Wie ist das Verhältnis zur Österreichischen Landsmannschaft, zur österreichischen Botschaft und zu anderen österreichischen Institutionen?
Das Verhältnis zur ÖLM ist sehr gut. Über den ECKART sind wir über deren Tätigkeit gut informiert und arbeiten seit der Wende sehr eng zusammen, konkret mit Ihnen, Dr. Steffanides, der Sie mittlerweile ja auch Ehrenbürger von Hopgarten sind. Sie konnten für unsere Schule, die davor in sehr schlechtem Zustand war, Gelder und Sachspenden der ÖLM vermitteln. Auch der Kärntner Heimatdienst unter seinem Obmann Dr. Josef Feldner hat der Schule damals sehr geholfen. Weiterhin unterstützt die ÖLM ganz wesentlich sowohl unsere „Tage der deutschen Kultur“ als auch Sprachkinderlager, die in den Sommerferien in der Nähe stattfinden. Die österreichische Botschaft sprechen wir jedes Jahr mit der Einladung zu den „Tagen der deutschen Kultur“ an und hoffen, daß deren Vertreter einmal den Weg zu uns nach Hopgarten finden werden. Das Soziale Friedenswerk Innsbruck hilft unseren bedürftigen Kindern jährlich mit „Christkindlbriefen“, mit denen Wünsche der Kinder erfüllt werden. Auch Burschenschaften und andere Korporationen, aber auch Pensionistengruppen und Einzelbesucher finden zu uns.
Wie hat sich die Zahl der Zipserdeutschen entwickelt, die im Alltag Deutsch sprechen – und deren Sprachniveau?
Insgesamt doch sinkend – die Jahrzehnte der Verbote wirken, natürlich wirkt auch die Vertreibung von 1945 nach; und seit der Wende wirkt sich die Arbeitsmigration stark aus, die immer wieder zu Übersiedlungen ins Ausland führt.
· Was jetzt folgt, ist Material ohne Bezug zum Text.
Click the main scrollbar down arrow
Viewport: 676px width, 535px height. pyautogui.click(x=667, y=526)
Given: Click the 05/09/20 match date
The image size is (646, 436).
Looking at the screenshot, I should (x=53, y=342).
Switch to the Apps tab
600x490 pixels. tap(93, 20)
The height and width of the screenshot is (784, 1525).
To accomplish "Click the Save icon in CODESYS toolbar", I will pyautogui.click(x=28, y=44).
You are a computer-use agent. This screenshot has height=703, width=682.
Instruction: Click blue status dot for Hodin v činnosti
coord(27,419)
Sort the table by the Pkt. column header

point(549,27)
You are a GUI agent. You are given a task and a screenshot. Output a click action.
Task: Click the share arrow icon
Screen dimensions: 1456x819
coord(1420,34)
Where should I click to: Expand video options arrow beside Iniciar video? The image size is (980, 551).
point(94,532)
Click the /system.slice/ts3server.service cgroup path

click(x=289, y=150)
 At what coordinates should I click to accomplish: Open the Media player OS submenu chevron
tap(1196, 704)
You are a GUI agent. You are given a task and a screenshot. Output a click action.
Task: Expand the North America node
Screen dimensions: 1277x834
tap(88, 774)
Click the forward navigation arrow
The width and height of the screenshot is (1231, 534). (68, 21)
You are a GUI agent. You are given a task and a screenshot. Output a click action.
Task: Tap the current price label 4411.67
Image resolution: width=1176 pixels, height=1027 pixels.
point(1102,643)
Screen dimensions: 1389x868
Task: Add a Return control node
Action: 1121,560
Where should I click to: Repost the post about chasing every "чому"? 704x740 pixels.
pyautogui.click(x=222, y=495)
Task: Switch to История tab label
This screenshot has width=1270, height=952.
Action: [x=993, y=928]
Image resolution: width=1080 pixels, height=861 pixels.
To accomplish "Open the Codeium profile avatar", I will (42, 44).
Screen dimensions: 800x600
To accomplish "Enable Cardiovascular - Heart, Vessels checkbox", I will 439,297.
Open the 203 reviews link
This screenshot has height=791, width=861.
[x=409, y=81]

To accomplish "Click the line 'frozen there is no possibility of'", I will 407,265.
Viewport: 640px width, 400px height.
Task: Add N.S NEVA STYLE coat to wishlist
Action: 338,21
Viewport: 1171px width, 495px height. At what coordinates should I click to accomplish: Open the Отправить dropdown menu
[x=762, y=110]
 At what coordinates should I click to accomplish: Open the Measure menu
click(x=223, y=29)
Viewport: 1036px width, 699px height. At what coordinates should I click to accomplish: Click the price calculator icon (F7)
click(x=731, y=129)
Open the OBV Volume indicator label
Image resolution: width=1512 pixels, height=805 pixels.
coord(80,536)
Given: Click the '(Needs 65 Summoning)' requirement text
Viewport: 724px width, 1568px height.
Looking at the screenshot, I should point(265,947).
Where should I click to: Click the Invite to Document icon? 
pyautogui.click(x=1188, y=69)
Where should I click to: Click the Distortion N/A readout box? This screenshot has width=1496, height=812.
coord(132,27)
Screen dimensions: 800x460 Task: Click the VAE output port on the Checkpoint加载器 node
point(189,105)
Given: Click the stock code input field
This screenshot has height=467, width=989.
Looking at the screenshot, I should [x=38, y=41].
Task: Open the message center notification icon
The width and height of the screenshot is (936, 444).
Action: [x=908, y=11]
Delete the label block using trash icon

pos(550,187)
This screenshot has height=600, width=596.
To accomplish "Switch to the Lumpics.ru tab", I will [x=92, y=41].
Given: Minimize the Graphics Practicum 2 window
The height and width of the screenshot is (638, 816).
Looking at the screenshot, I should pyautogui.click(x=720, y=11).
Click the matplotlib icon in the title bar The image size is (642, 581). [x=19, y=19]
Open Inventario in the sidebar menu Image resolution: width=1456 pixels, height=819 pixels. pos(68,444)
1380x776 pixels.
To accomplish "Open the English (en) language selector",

Was sind die größten Schwierigkeiten, denen sich die Zipser Deutschen heute bei der Erhaltung ihres Volkstums gegenübersehen?
Der Englischunterricht als erste Pflichtfremdsprache an den Grundschulen. Wir müssen auch dafür kämpfen, daß die Eltern wieder anfangen, mit ihren Kindern unseren deutschen Dialekt zu sprechen. Sind sich die jungen Zipserdeutschen, abgesehen von der Sprache, ihrer besonderen Geschichte und Kultur, ihrer Identität insgesamt noch bewußt? Es ist wie in anderen deutschen Gebieten auch: Die Massenmedien folgen einem Zeitgeist, dem sehr viele Eltern und Kinder erliegen. Es gibt aber, langsam wachsend, eine gute Gegenbewegung.
Welche Art Unterstützung von außen wäre für die Zipser Deutschen die wichtigste?
Die finanzielle Unterstützung der Kulturfeste, außerdem von Wettbewerben in Prosa und Poesie, der Jugendtage u.v.m. sind sehr wichtig, damit das In- und Ausland wahrnimmt, daß unsere Minderheit lebt, daß wir unsere Muttersprache pflegen und nie vergessen werden.